I am trying to install librarian-chef cookbooks at the Windows prompt. I have already installed librarian-chef using gem install librarian-chef. However I am getting this error:

C:\Users\crmpicco\Documents\vagrant-chef-deploy>librarian-chef install
DL is deprecated, please use Fiddle
Installing iptables (0.14.0)
C:/Ruby200-x64/lib/ruby/2.0.0/net/http.rb:918:in `connect': SSL_connect returned
=1 errno=0 state=SSLv3 read server certificate B: certificate verify failed (Ope
nSSL::SSL::SSLError)
        from C:/Ruby200-x64/lib/ruby/2.0.0/net/http.rb:918:in `block in connect'

        from C:/Ruby200-x64/lib/ruby/2.0.0/timeout.rb:52:in `timeout'
        from C:/Ruby200-x64/lib/ruby/2.0.0/net/http.rb:918:in `connect'
        from C:/Ruby200-x64/lib/ruby/2.0.0/net/http.rb:862:in `do_start'
        from C:/Ruby200-x64/lib/ruby/2.0.0/net/http.rb:851:in `start'

Is this an issue with my config?

My Cheffile:

#!/usr/bin/env ruby
#^syntax detection

site 'https://supermarket.getchef.com/api/v1'

# cookbook 'chef-client'

# cookbook 'apache2', '>= 1.0.0'

# cookbook 'rvm',
#   :git => 'https://github.com/fnichol/chef-rvm'

# cookbook 'postgresql',
#   :git => 'https://github.com/findsyou/cookbooks',
#   :ref => 'postgresql-improvements'


# Community cookbooks
#cookbook "apache2"
cookbook 'apache2', '~> 2.0.0'
cookbook "php"
#cookbook "yum"
#cookbook "ant"
cookbook "apt"
cookbook 'mysql', '~> 5.5.2'
cookbook "database"
cookbook "ssh_known_hosts"
cookbook "composer"
cookbook 'git', '~> 4.0.2'
cookbook 'varnish', '~> 0.9.18'
cookbook 'selinux', '~> 0.8.0'
cookbook 'hostsfile',
  :git => 'https://github.com/customink-webops/hostsfile'



cookbook "selenium", :git => 'https://github.com/kohkimakimoto/chef-cookbooks-selenium'

Answer 1

Yes, the site is using an untrusted HTTPS certificate and librarian-chef is doing the right thing by refusing to connect to it. This is likely because you need to update your root trust database. Generally the easiest way to do this with Ruby is to download the cURL CA bundle and then set the environment variable SSL_CERT_FILE to point at the path you downloaded it to. My windows-fu is rusty, but that should get you a more recent CA list.

Answer 2

As an extension of coderanger's answer, in my experience you may have to use an older CA bundle. An explanation (and older certificate) can be found here. However, you should be aware of the security implications of doing this.
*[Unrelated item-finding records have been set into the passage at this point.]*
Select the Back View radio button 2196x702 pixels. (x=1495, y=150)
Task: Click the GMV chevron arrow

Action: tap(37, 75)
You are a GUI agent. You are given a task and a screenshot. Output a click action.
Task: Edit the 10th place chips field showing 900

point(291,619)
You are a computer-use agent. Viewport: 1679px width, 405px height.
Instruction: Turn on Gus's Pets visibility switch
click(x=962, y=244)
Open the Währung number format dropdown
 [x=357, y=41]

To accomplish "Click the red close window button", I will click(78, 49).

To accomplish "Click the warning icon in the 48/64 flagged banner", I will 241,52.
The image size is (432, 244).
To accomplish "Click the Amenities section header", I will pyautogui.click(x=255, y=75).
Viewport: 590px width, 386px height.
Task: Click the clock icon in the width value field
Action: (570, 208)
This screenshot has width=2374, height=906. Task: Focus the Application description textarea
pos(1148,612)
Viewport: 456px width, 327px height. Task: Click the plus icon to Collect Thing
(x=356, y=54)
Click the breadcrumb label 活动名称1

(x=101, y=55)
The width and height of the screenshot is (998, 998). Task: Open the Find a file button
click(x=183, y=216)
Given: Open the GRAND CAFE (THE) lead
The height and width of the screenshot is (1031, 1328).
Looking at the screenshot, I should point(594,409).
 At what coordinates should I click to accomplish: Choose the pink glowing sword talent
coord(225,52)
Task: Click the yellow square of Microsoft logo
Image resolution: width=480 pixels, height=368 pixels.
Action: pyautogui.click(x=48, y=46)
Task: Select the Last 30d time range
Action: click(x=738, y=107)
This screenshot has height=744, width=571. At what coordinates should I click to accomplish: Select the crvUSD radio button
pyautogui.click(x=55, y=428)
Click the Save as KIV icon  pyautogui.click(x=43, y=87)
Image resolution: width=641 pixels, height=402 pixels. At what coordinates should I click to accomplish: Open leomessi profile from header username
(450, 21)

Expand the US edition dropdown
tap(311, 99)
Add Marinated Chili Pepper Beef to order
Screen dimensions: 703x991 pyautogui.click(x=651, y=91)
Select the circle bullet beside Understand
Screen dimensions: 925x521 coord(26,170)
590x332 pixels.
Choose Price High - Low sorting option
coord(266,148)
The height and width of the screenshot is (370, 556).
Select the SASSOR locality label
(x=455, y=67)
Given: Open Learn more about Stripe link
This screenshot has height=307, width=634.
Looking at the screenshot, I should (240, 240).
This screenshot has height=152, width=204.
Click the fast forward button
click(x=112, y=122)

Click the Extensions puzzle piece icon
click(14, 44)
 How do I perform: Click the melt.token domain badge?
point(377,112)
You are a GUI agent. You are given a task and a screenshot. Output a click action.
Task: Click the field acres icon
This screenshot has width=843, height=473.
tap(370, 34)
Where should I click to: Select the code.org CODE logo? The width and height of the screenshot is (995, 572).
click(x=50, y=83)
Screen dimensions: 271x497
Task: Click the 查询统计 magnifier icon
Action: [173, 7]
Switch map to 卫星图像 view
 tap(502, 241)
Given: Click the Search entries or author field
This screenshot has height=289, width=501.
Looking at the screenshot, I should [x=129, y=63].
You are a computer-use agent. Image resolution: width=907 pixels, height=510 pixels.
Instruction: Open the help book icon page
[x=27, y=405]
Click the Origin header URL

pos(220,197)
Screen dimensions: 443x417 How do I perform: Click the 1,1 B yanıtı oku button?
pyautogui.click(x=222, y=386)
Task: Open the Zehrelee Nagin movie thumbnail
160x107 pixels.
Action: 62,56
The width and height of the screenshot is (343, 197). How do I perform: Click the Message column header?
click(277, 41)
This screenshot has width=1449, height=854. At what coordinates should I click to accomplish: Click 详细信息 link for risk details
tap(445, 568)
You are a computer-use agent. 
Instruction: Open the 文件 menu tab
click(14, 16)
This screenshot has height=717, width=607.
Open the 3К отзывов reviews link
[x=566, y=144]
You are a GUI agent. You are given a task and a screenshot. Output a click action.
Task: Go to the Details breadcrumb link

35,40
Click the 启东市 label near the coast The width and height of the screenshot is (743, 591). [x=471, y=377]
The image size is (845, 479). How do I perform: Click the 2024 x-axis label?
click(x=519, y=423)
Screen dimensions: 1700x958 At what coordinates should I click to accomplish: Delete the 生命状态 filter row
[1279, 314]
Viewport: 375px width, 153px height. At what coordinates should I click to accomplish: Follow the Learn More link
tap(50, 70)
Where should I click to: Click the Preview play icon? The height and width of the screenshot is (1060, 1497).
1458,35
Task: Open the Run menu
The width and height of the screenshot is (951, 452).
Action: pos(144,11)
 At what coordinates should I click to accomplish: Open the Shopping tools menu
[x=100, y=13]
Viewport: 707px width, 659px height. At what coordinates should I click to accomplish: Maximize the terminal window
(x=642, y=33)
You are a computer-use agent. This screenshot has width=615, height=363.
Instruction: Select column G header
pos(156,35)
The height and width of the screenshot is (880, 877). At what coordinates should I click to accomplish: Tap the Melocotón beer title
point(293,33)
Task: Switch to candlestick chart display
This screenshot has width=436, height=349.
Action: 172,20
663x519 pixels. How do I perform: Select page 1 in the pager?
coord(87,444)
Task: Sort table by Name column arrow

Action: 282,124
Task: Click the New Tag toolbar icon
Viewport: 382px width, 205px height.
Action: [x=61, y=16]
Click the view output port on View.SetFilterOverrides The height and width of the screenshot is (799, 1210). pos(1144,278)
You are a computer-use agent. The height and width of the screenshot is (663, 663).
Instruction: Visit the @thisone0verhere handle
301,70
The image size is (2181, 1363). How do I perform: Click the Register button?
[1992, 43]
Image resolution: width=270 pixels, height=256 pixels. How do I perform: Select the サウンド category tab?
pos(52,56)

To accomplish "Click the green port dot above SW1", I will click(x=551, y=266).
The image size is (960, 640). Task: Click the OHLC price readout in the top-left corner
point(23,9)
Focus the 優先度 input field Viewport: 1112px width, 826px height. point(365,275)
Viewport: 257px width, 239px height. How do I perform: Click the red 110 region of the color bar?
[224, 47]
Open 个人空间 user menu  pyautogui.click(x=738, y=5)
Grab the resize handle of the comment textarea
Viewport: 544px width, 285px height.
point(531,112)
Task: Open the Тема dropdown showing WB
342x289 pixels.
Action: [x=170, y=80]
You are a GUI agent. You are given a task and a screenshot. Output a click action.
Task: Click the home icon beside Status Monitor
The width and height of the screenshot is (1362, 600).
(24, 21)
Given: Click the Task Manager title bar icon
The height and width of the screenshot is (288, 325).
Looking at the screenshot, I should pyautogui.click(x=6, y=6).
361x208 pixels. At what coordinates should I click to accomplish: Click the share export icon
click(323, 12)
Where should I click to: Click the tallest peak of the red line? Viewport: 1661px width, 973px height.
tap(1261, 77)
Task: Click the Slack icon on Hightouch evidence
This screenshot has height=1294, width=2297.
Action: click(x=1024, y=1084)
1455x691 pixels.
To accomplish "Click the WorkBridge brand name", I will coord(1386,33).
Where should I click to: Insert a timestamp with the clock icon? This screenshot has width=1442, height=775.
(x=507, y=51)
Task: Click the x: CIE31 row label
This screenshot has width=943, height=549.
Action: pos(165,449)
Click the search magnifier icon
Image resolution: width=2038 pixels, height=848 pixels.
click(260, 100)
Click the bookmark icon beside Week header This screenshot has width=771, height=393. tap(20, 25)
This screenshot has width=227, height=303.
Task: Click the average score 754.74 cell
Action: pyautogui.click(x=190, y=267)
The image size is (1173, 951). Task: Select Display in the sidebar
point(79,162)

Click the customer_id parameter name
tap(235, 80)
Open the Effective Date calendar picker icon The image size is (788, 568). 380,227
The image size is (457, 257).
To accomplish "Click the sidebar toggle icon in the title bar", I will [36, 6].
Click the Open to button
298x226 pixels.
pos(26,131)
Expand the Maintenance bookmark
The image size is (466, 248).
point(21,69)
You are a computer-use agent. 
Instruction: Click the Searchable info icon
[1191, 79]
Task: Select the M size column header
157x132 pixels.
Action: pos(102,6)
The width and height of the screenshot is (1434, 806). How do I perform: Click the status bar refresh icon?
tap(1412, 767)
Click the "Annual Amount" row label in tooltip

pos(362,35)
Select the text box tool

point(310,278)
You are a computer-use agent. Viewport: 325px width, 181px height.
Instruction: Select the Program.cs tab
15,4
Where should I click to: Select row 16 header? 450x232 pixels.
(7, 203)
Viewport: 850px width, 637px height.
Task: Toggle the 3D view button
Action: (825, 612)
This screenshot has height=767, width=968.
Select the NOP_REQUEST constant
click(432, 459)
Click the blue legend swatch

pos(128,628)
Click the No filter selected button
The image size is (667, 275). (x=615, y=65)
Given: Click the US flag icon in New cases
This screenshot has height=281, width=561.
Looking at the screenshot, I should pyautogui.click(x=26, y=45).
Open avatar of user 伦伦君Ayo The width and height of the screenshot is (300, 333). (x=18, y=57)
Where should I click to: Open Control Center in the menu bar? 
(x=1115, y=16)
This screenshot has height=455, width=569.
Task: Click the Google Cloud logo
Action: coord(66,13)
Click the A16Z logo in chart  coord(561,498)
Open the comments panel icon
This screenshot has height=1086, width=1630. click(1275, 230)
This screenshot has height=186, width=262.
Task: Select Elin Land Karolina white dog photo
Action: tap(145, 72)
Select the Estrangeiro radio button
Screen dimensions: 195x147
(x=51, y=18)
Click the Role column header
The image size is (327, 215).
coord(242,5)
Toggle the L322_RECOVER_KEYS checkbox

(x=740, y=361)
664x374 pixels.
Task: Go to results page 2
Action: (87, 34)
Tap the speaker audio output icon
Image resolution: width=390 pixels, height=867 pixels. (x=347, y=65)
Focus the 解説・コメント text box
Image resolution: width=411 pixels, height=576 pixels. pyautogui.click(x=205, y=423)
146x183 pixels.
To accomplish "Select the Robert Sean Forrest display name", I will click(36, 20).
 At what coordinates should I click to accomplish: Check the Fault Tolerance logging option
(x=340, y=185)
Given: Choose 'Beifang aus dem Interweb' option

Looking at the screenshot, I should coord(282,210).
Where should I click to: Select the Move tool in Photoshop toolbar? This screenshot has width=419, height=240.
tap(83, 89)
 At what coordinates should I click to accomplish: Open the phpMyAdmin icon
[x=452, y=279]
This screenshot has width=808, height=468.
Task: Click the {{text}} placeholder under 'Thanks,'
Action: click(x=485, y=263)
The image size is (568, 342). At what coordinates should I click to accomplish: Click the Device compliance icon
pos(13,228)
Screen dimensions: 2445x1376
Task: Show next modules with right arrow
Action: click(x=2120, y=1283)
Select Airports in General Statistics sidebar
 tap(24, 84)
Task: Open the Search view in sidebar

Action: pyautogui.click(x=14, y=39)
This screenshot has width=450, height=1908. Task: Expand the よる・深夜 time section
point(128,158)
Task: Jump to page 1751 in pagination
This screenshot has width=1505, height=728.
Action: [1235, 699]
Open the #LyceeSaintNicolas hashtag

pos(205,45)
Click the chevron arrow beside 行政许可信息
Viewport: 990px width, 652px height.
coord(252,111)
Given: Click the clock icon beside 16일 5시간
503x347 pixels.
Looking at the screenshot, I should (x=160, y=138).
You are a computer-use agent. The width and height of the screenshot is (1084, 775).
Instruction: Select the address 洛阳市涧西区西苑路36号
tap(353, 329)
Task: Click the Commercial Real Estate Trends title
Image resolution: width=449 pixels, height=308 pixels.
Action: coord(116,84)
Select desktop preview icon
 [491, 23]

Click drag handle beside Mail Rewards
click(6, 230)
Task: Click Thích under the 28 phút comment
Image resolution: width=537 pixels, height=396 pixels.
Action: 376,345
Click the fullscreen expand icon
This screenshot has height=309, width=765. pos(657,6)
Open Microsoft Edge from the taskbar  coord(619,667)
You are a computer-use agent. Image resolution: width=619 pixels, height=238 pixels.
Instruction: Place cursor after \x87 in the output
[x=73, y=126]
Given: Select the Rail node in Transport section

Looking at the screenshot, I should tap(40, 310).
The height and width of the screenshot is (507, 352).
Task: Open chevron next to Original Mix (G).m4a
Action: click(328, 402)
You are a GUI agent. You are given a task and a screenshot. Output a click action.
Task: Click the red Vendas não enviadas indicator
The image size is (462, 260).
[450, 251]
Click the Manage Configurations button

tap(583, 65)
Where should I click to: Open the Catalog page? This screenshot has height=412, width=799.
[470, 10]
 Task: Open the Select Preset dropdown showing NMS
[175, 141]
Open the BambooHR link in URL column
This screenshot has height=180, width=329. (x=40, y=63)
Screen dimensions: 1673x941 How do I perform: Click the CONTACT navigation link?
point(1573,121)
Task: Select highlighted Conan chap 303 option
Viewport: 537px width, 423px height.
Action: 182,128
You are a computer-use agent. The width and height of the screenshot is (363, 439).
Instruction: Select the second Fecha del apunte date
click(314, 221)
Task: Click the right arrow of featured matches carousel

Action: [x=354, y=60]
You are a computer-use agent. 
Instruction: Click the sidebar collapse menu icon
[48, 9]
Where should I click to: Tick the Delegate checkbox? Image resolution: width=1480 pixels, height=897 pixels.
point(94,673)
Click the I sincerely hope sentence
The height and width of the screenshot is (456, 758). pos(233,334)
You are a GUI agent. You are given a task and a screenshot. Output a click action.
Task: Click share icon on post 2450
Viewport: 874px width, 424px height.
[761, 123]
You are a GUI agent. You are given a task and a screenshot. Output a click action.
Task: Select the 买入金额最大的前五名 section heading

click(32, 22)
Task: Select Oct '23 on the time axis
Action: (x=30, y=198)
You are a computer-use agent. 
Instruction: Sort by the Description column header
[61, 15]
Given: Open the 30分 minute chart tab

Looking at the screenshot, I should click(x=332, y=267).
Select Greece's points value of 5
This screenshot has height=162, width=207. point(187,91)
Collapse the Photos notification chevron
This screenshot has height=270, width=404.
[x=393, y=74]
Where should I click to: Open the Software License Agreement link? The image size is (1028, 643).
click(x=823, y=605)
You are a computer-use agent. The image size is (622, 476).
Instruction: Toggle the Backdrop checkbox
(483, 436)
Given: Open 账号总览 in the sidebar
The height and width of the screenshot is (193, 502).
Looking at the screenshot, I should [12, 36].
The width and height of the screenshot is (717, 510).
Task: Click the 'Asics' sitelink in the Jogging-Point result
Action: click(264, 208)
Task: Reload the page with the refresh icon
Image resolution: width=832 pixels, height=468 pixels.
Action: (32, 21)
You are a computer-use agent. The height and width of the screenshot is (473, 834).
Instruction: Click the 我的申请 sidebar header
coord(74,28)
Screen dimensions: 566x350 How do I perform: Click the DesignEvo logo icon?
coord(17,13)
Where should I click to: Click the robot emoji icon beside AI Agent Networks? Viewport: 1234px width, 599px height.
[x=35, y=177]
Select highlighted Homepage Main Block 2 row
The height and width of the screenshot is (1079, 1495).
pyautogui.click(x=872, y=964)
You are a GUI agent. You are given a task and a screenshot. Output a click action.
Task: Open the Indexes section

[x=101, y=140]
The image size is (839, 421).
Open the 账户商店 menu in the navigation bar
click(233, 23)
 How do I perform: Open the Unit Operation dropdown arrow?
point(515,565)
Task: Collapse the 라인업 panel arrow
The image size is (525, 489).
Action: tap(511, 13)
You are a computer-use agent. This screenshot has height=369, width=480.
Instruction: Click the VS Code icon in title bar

Around early September 2014, Mozilla removed the trust bits from the certs in their CA bundle that were still using RSA 1024 bit keys. This may lead to TLS libraries having a hard time to verify some sites if the library in question doesn't properly support "path discovery" as per RFC 4158. (That includes OpenSSL and GnuTLS.)